* _Activity_: Lines before the one containing "This screenshot has height=597, width=1568." are left out; output the rest of the data exactly, through the final line.

* _Data listing_:
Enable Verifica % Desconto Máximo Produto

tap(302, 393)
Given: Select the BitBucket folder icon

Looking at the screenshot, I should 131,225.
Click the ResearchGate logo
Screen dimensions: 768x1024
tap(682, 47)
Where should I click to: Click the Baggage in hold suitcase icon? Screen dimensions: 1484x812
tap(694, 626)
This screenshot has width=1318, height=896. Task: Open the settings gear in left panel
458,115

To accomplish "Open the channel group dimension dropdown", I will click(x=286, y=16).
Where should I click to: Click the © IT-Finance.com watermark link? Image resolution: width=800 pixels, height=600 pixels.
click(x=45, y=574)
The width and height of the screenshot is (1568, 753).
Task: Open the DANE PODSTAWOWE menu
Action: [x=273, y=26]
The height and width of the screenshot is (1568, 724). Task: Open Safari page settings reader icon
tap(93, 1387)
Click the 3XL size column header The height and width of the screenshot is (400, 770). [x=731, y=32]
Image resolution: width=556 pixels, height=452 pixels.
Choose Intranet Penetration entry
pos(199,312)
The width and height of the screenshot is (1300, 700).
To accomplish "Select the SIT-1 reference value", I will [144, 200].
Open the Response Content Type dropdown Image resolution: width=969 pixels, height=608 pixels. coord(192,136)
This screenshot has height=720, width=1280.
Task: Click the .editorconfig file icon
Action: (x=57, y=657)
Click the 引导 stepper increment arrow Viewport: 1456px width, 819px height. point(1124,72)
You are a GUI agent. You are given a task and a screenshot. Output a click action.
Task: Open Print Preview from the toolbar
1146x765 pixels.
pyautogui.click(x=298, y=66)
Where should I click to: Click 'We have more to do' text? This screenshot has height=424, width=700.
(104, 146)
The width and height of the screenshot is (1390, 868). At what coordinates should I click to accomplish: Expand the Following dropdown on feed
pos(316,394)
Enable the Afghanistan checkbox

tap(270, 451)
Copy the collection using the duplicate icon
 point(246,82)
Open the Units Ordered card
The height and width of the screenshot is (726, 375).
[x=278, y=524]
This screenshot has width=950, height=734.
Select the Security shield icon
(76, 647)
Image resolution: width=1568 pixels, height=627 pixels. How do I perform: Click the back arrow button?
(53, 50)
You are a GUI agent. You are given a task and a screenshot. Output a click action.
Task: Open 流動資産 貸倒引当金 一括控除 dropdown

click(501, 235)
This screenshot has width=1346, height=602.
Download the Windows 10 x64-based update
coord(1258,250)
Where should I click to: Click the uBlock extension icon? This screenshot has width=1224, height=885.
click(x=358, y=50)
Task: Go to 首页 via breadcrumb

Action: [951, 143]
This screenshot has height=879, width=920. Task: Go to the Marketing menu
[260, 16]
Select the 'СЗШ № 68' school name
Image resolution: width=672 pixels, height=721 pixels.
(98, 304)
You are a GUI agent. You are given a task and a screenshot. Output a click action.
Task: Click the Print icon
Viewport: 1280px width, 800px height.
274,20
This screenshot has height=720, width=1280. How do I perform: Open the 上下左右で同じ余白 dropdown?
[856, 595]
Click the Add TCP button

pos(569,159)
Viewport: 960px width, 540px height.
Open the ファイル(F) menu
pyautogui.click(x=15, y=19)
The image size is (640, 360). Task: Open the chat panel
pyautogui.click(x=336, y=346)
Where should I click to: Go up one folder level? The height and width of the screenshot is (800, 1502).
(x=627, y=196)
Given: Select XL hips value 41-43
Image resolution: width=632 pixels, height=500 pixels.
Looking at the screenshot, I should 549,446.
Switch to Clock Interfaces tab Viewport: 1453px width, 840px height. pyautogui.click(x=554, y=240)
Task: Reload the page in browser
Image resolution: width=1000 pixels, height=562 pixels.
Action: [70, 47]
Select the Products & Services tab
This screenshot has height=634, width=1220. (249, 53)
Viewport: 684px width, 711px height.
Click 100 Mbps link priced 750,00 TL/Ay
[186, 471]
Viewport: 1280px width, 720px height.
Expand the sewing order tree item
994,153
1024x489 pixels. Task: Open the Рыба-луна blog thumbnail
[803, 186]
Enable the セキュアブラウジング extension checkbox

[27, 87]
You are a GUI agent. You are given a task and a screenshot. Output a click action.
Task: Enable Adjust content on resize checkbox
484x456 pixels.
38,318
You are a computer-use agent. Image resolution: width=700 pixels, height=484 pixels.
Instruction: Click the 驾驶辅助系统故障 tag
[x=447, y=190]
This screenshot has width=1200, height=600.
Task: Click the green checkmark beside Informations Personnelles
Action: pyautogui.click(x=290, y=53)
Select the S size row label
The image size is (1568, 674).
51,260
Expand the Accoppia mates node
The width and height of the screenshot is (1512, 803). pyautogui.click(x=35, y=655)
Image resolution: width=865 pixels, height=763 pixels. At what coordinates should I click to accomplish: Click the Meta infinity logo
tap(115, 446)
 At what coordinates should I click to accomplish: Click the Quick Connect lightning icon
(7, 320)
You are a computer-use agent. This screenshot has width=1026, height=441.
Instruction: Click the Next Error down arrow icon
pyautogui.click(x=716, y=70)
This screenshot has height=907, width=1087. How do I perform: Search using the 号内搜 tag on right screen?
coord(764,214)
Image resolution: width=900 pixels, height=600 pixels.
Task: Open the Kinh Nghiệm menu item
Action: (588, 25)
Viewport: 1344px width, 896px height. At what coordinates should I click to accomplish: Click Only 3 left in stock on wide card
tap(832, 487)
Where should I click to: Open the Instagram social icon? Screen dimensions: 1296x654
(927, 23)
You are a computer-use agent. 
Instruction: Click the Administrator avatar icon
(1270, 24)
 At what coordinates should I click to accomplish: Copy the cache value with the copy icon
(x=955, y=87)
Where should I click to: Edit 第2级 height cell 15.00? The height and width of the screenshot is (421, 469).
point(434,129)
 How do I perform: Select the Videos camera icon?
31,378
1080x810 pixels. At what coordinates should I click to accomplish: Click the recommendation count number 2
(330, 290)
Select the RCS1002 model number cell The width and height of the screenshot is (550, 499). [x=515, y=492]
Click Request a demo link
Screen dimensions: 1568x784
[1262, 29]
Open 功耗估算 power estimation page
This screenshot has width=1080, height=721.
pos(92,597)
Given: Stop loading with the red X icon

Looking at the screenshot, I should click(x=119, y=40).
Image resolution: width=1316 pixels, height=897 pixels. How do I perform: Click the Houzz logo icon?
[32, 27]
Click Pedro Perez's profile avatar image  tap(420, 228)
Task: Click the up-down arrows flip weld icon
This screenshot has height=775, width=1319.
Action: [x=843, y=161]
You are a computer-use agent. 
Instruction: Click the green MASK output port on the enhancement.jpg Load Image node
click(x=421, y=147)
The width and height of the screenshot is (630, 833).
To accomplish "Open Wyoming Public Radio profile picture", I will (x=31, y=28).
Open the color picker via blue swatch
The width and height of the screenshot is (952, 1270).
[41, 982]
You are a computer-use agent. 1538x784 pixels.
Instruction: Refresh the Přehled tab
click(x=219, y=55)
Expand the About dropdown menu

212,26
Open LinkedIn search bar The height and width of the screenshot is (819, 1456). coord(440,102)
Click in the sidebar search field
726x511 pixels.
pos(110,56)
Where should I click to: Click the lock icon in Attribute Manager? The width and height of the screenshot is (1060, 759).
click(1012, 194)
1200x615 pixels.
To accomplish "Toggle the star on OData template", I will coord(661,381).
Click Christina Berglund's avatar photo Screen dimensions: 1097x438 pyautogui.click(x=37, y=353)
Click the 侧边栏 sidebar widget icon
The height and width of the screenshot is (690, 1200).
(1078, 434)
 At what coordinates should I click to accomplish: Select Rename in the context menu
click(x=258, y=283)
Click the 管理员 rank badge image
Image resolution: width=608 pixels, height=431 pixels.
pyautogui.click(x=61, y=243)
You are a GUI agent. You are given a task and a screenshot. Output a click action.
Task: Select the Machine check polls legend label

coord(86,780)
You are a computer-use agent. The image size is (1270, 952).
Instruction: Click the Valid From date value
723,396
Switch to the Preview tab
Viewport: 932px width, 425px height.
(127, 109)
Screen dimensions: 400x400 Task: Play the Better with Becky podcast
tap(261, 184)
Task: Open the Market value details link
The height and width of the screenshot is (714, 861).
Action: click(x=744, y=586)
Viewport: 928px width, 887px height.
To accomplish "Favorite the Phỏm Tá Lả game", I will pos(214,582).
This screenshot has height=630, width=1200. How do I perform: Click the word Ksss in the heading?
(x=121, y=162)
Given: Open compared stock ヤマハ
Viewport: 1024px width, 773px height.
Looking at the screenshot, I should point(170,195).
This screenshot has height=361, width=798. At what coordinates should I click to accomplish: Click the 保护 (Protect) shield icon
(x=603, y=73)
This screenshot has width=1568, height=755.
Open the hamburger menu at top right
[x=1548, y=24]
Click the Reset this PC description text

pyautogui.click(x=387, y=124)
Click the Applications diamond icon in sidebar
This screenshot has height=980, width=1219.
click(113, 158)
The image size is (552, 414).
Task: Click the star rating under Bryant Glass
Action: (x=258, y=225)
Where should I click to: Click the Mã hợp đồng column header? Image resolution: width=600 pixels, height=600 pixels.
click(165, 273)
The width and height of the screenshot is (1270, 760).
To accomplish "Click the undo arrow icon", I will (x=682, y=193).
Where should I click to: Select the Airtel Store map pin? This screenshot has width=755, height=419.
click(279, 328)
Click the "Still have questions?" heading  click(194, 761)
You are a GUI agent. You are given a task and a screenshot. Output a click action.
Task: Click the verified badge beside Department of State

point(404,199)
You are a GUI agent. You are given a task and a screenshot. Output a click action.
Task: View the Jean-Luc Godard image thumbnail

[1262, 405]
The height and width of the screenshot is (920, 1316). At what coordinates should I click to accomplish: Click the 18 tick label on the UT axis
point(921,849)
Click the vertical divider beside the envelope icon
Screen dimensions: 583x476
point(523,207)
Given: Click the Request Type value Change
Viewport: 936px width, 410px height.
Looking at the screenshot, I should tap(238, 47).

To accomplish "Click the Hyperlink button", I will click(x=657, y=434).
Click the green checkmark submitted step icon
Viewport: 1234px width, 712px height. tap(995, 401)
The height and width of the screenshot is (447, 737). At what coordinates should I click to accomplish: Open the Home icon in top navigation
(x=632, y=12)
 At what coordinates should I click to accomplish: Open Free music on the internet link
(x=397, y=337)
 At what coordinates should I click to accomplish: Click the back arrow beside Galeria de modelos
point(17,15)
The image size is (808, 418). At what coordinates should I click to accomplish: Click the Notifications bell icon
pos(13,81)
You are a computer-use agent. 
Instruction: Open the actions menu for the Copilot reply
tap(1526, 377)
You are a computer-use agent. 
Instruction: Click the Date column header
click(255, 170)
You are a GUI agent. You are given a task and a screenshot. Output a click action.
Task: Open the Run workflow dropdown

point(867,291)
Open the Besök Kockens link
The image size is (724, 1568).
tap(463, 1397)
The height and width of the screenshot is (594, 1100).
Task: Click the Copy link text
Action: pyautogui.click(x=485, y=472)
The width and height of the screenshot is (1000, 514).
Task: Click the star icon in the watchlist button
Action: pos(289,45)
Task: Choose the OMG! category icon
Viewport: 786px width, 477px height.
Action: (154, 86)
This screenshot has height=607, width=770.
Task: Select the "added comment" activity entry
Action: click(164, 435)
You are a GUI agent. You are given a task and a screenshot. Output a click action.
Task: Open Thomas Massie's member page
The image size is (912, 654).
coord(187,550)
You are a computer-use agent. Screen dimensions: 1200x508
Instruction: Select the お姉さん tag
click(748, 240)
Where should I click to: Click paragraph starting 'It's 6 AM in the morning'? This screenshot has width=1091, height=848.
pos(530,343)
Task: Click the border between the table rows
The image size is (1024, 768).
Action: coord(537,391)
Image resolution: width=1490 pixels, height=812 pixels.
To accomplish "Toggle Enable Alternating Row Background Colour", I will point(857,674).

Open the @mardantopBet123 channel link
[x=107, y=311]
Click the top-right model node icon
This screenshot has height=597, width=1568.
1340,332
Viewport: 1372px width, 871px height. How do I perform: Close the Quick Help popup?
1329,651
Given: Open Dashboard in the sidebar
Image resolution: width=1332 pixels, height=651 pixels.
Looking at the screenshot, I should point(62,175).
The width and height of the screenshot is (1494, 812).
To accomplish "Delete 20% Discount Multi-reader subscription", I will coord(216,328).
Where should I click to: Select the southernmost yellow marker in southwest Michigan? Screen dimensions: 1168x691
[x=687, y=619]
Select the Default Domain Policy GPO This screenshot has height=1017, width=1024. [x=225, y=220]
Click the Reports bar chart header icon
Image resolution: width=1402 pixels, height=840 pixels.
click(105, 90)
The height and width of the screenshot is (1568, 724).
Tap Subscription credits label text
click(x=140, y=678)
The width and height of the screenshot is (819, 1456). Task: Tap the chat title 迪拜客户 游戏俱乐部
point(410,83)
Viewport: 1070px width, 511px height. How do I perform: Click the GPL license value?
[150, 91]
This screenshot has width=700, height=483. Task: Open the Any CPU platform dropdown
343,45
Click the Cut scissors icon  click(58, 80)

* _Answer below_:
This screenshot has height=597, width=1568.
1340,332
Viewport: 1372px width, 871px height. How do I perform: Close the Quick Help popup?
1329,651
Given: Open Dashboard in the sidebar
Image resolution: width=1332 pixels, height=651 pixels.
Looking at the screenshot, I should point(62,175).
The width and height of the screenshot is (1494, 812).
To accomplish "Delete 20% Discount Multi-reader subscription", I will coord(216,328).
Where should I click to: Select the southernmost yellow marker in southwest Michigan? Screen dimensions: 1168x691
[x=687, y=619]
Select the Default Domain Policy GPO This screenshot has height=1017, width=1024. [x=225, y=220]
Click the Reports bar chart header icon
Image resolution: width=1402 pixels, height=840 pixels.
click(105, 90)
The height and width of the screenshot is (1568, 724).
Tap Subscription credits label text
click(x=140, y=678)
The width and height of the screenshot is (819, 1456). Task: Tap the chat title 迪拜客户 游戏俱乐部
point(410,83)
Viewport: 1070px width, 511px height. How do I perform: Click the GPL license value?
[150, 91]
This screenshot has width=700, height=483. Task: Open the Any CPU platform dropdown
343,45
Click the Cut scissors icon  click(58, 80)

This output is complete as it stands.